Iranian musical instrument maker (1928–2022)

Ebrahim Qanbari-Mehr (ابراهیم قنبری‌مهر; September 1928 – August 12, 2022) was an Iranian musical instrument maker.

== Biography ==
When he was six, his father died, resulting in a deterioration of the family's financial situation. Consequently, at the age of 11, after completing the fifth grade of primary school, he made the decision to leave school and pursue work in various trades such as metalworking, forging, machining, and carpentry. His interest in music led him to learn from Abolhassan Saba, who generously taught him the violin without charging any fees. With time, he familiarized himself with the notation and techniques of both Iranian and Western music. Recognizing his talent, Saba proposed teaching him the craft of violin making. Together, they met Soren Araklyan, an immigrant from Russia and the author of Monverni, to gain insights into his musical ideas and research. Through Araklyan, Ganbari was introduced to the head of the Fine Arts Department, who offered him paid employment. Unfortunately, Saba died after a year.

In 1960, Ganbari traveled to the Watlo instrument-making school in France to further develop his skills. Atin Watlo, a renowned expert in percussion instruments during that time, taught there. During his time at the workshop, he had the opportunity to meet Soviet violist David Fyodorovich Oistrakh. Ganbari approached Walto and requested if Oistrakh could play his violin. Oistrakh's feedback was as follows:

"Congratulations for your eagerness, talent and perseverance which has been put into your extraordinary made violin, I've seen such a perfect instrument that has the qualities together.
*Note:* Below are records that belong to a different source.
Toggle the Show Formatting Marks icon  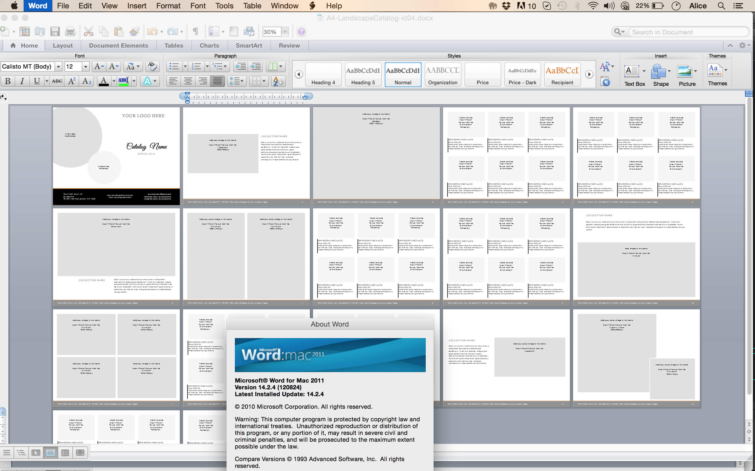coord(194,31)
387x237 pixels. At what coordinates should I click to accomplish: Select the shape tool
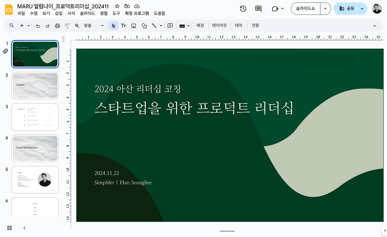[x=144, y=26]
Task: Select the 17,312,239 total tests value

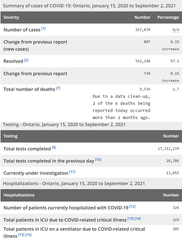Action: tap(168, 149)
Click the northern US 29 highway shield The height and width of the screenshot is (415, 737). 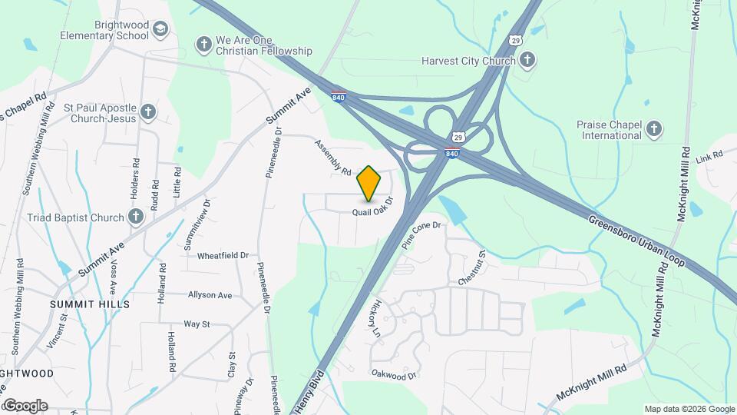click(x=516, y=41)
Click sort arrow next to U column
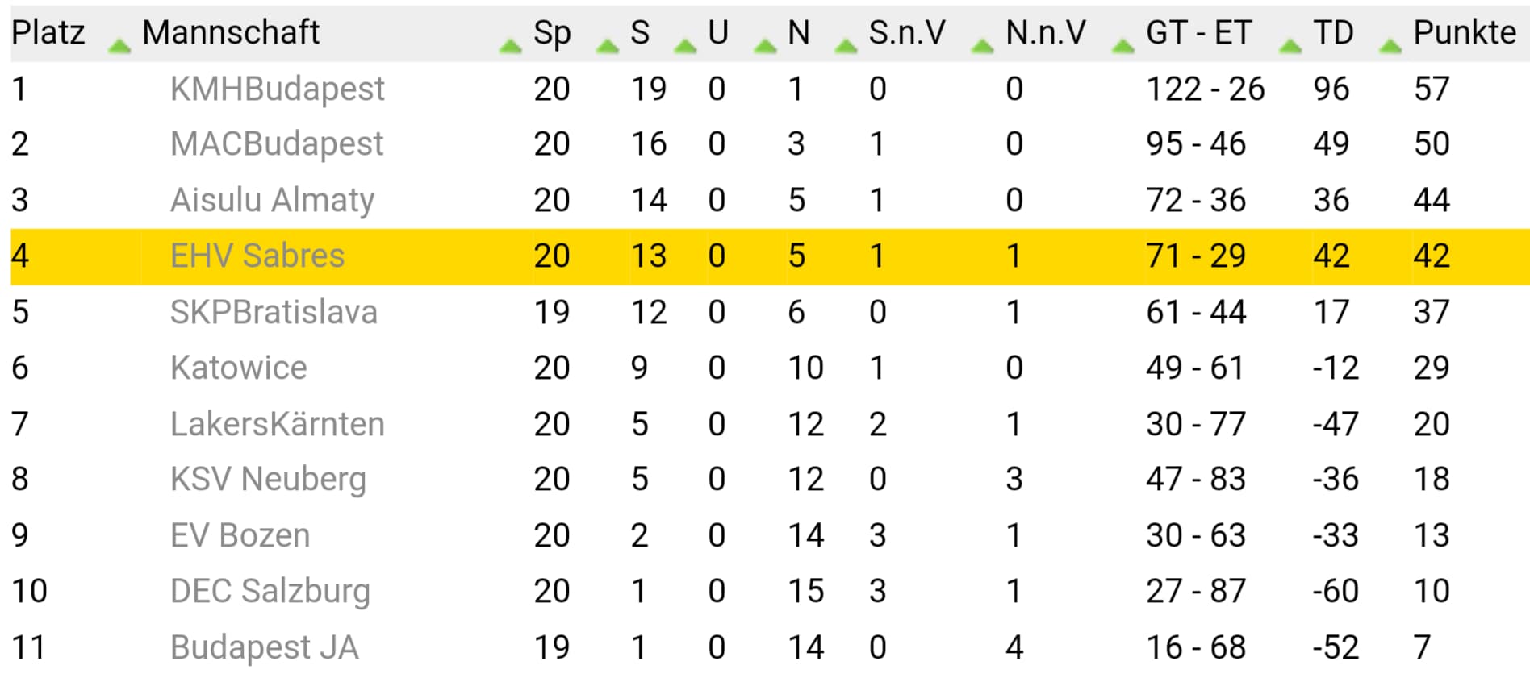Screen dimensions: 1530x682 click(765, 47)
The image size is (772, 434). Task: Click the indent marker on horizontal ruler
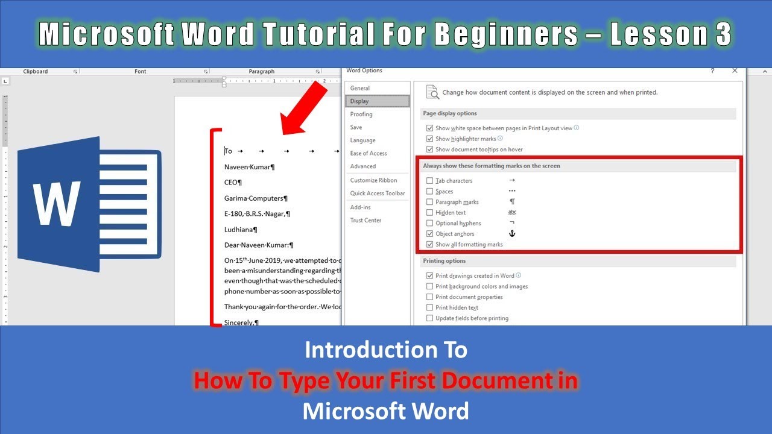tap(224, 81)
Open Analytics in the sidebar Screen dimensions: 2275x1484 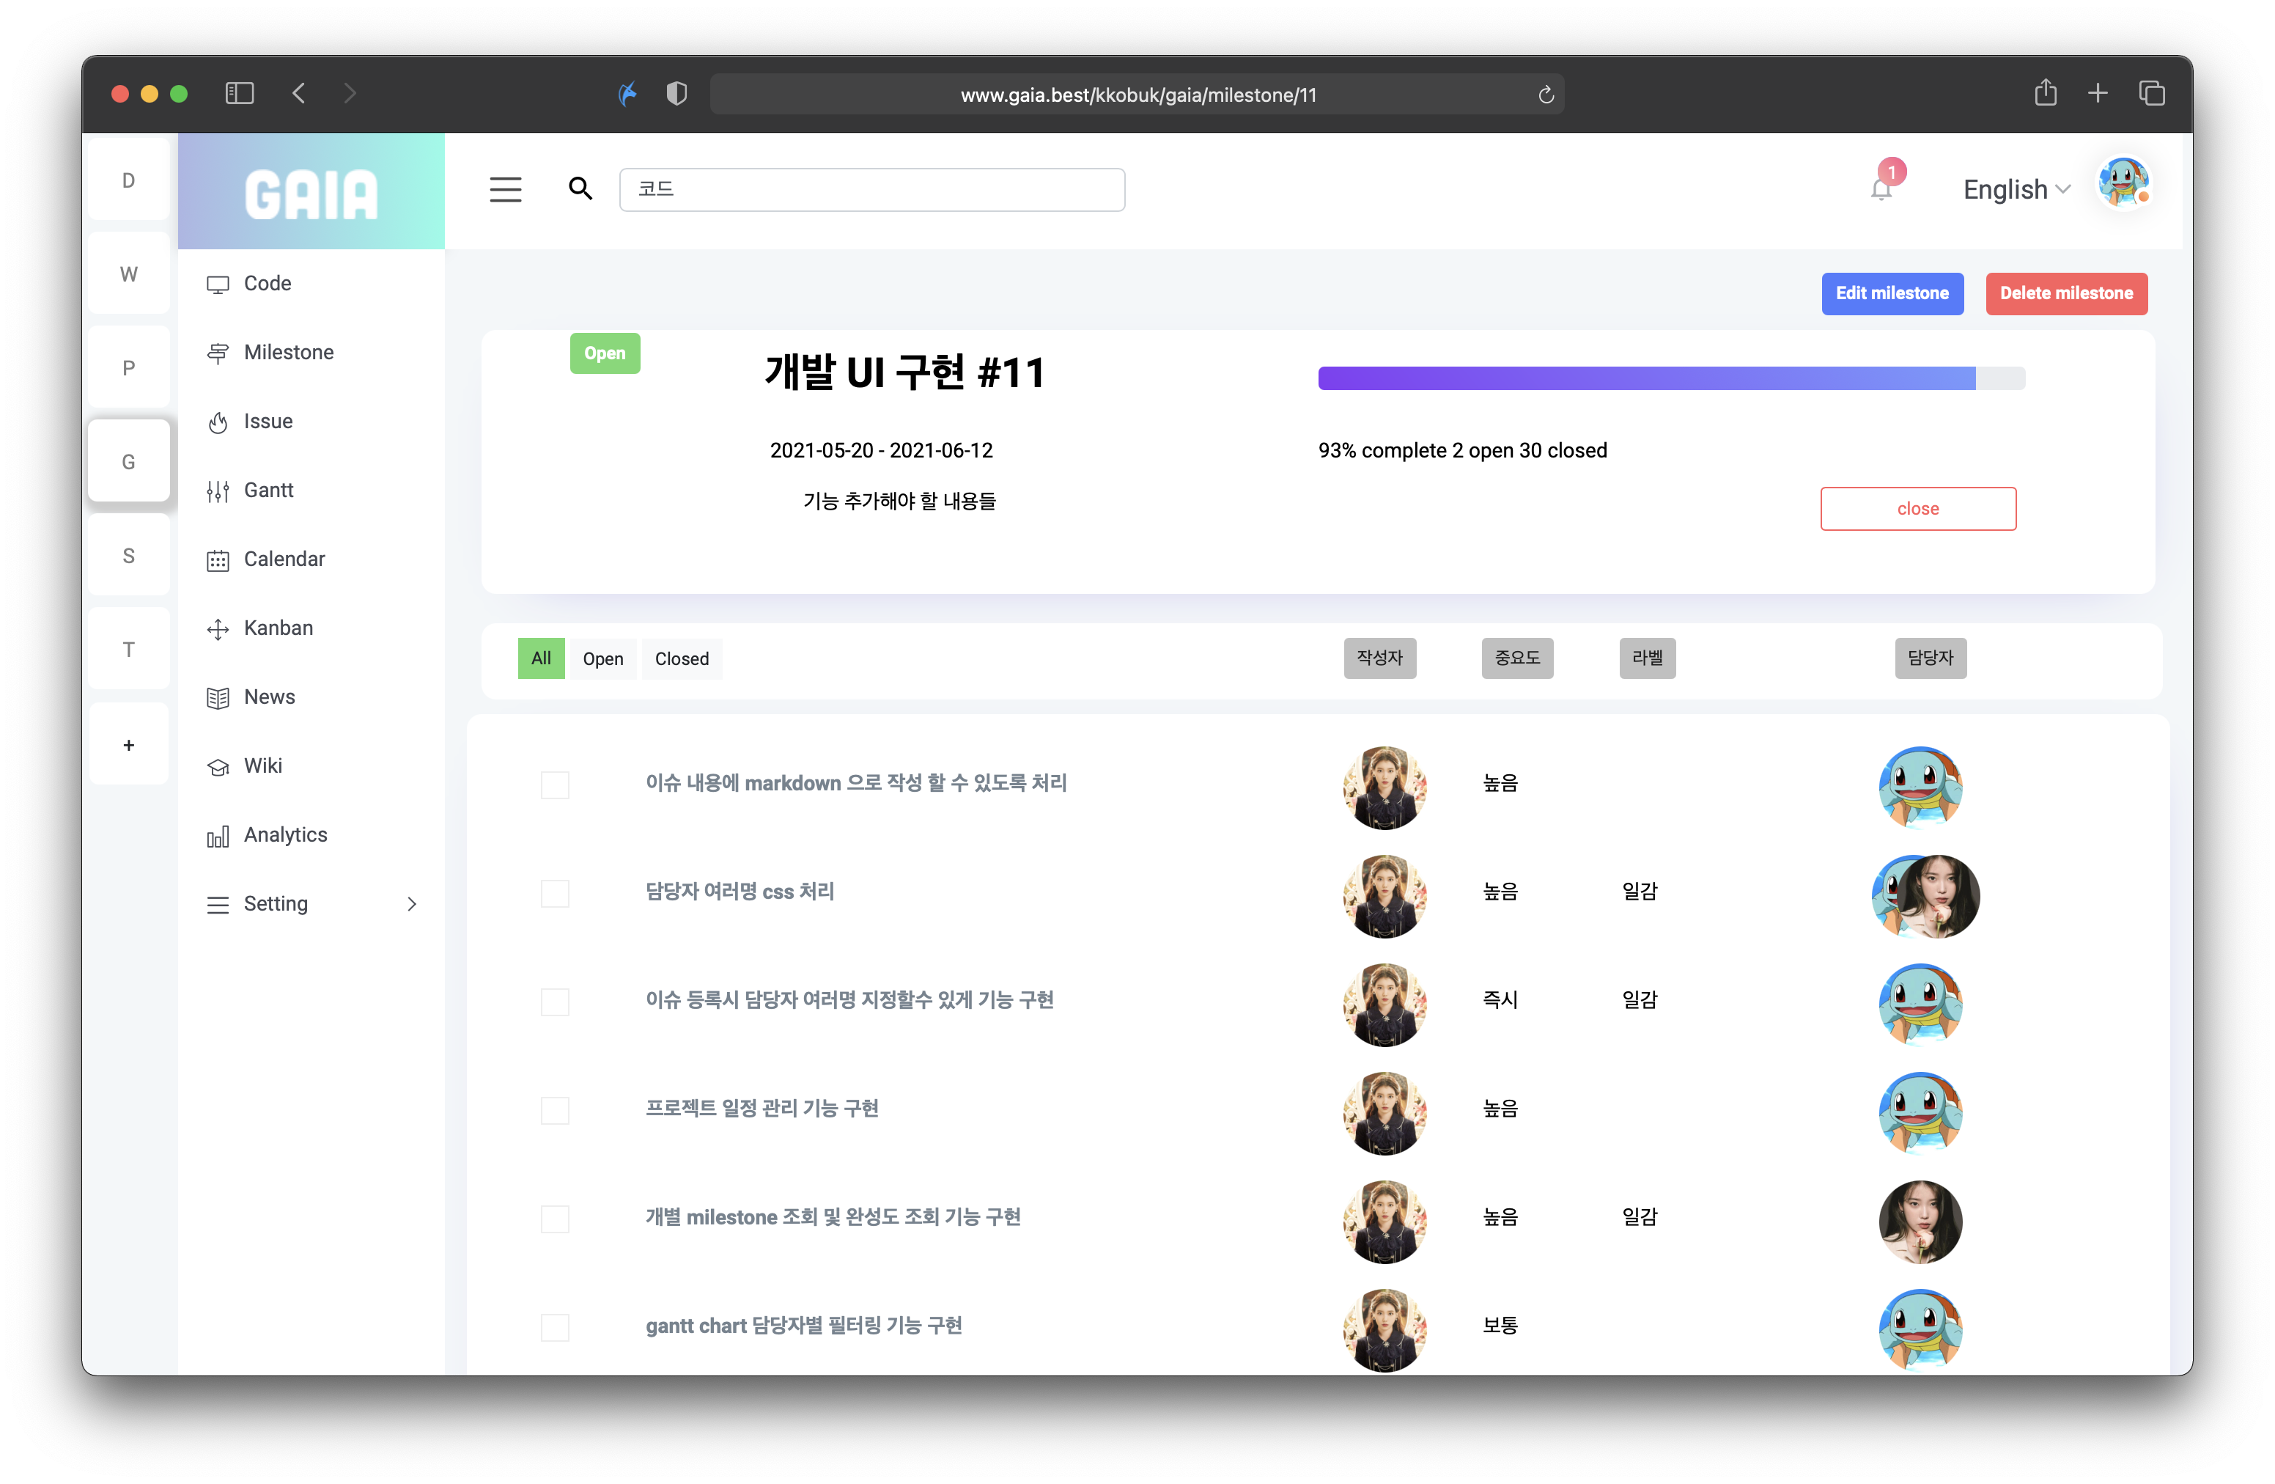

I wish you great success in the future"

Sincerely yours, David Oistrakh Paris, 16 June 1960

Ganbari successfully completed his master's degree in instrument-making and returned to Iran. Upon his return, he began inviting various craftsmen to collaborate in his workshop, with some accepting the offer, including Mr. Sanaati. This collaboration allowed Ganbari to increase his production of violins, with some specifically intended for art schools while the rest were sold to passionate enthusiasts.

In 1969, the Minister of Art and Culture organized an exhibition showcasing Iranian Instruments. During the exhibition, Ibrahim's violin captured the attention of a renowned violist who not only played the instrument but also purchased it directly. The violist went on to perform with the violin in numerous shows. Although some people speculated that the violin was crafted by Stradivari, the violist consistently clarified that it was made by an Iranian master named Ganbari.

Following the 1979 Iranian revolution, Ganbari retired and devoted his time to his small home workshop, primarily focused on refining the instrument's sound, thus continuously striving for optimization.

== Death ==
He died on 12 August 2022, at the age of 93.